» Work task 1: List every community that the Central Highlands arts text names as an affected community whose wellbeing the quilt project helped revitalize.
» Work task 2: Pick up the Central Highlands arts text after its final sentence and write what comes next.

» Excerpt provided:

Council is committed to developing arts and cultural projects and programs in our region that benefit both local artists and the community.
The council is commissioning the design, fabrication and delivery of new public artwork in the Emerald Botanic Gardens.
As this is an economic development project, applications are only open to artists living in the Central Highlands region.
Submission deadline: 2 October 2020 at 4.00 pm
Have you never designed public art before?
Please don’t let that deter you. It is not a requirement that you have previously delivered a similar project. However, you will need to demonstrate your proposed method to fulfil the commission. Consider how you could bring in other suppliers to bring your vision to life.
Central Highlands communities impacted by floods and repeated natural disasters came together to participate in a joint artistic project starting in 2012.
Local artists, historians and community groups collaborated to create a large commemorative quilt, representing the visual and artistic expression of each town’s history, iconic landmarks and waterways.
Supported by council, the powerful project helped revitalise the social and emotional wellbeing of affected communities, including Duaringa, Emerald, Rolleston, the Sapphire Gemfields and Springsure.
Now a permanent focal point in the Emerald Library, the quilt highlights the inclusive cultural development of the Central Highlands and the communities that make up the region.
Each year, the Arts around August program promotes the diversity of the region’s thriving arts and culture sector, supporting local community projects and their development.
Events range from music concerts and craft markets to photo competitions and the annual Gemfest event.

» Data supplied:
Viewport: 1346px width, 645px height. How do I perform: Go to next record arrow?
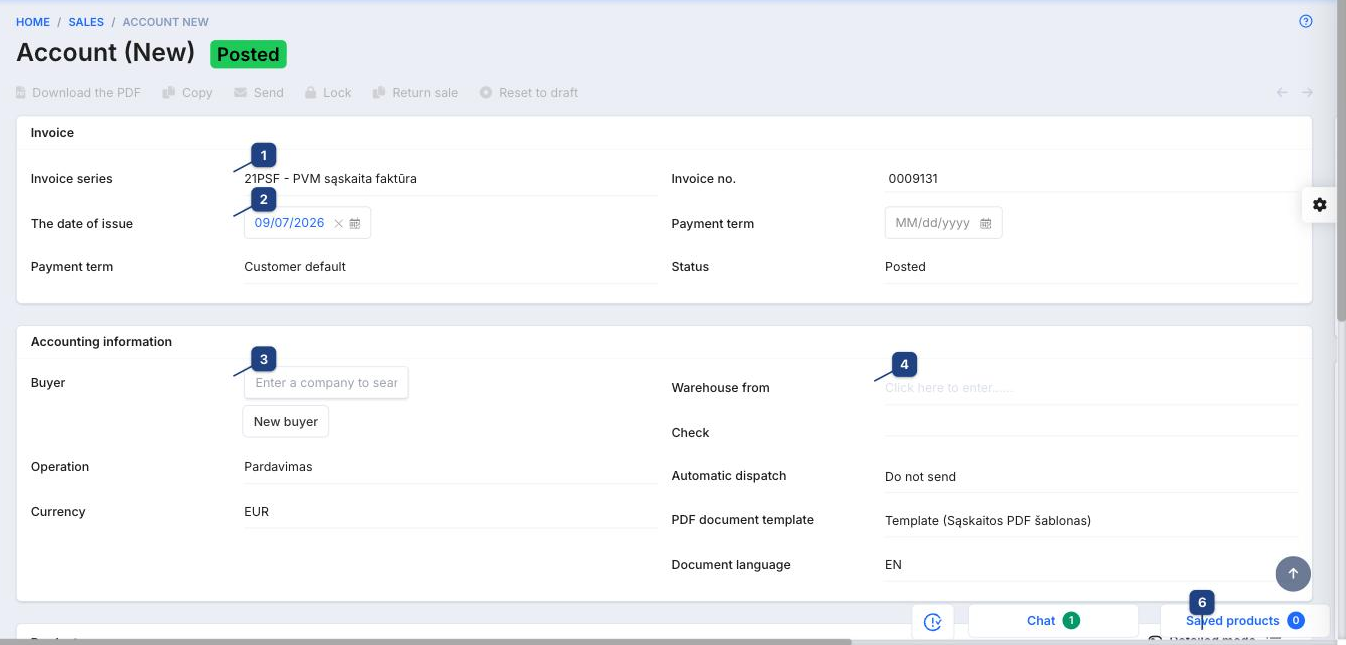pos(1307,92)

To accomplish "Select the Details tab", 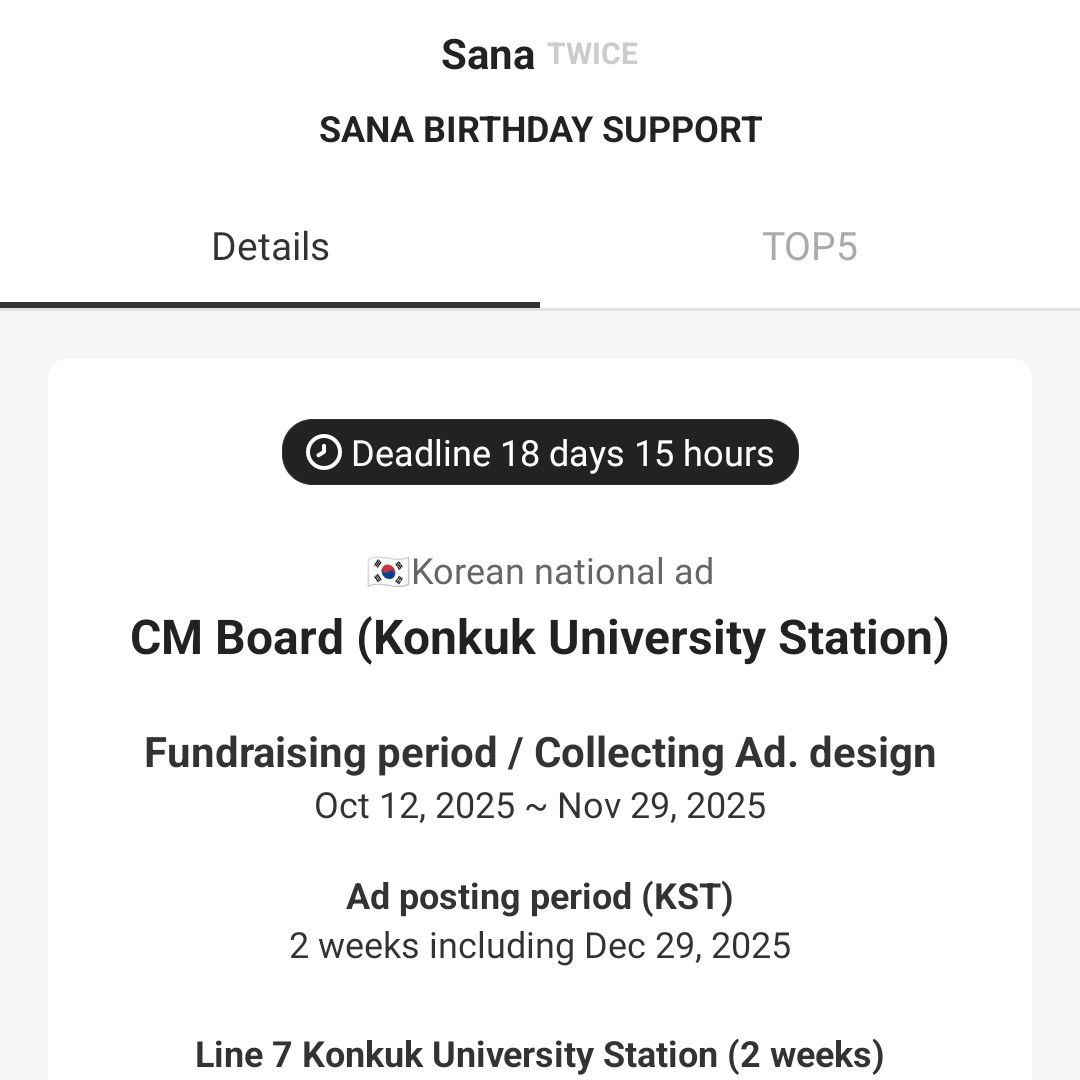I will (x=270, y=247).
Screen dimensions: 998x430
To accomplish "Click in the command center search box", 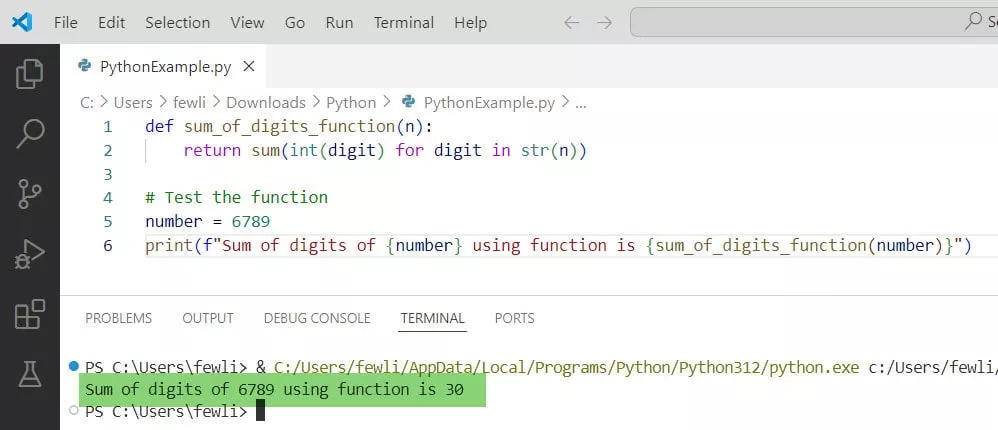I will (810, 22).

» Expected output 1: Duaringa, Emerald, Rolleston, the Sapphire Gemfields, Springsure

» Expected output 2:
A regional mapping overlay marking the location of significant regional cultural heritage sites has been developed by council with assistance from the Queensland Department of Natural Resources and Mines.
The overlay will promote tourism around the sites and protect them for future generations.
Plans are also progressing for the production of a conservation heritage management plan for the region.
The oral history project for the southern area of our region explores and communicates the stories of individuals and places that link communities with their past.
These stories capture the land development and social history and add valued local and family history information.
The project extends public knowledge and interest in the unique history of these areas by identifying, recording and sharing these stories.
The Springsure Hospital Museum is a nationally heritage-listed building. It was originally opened in 1868 with feature characteristics of the French pavilion plan.
Not only is the former Springsure Hospital the first inland hospital constructed in Queensland, it is also Queensland’s oldest surviving hospital designed on the pavilion plan.
Council is currently working with local stakeholders and community organisations to restore the museum.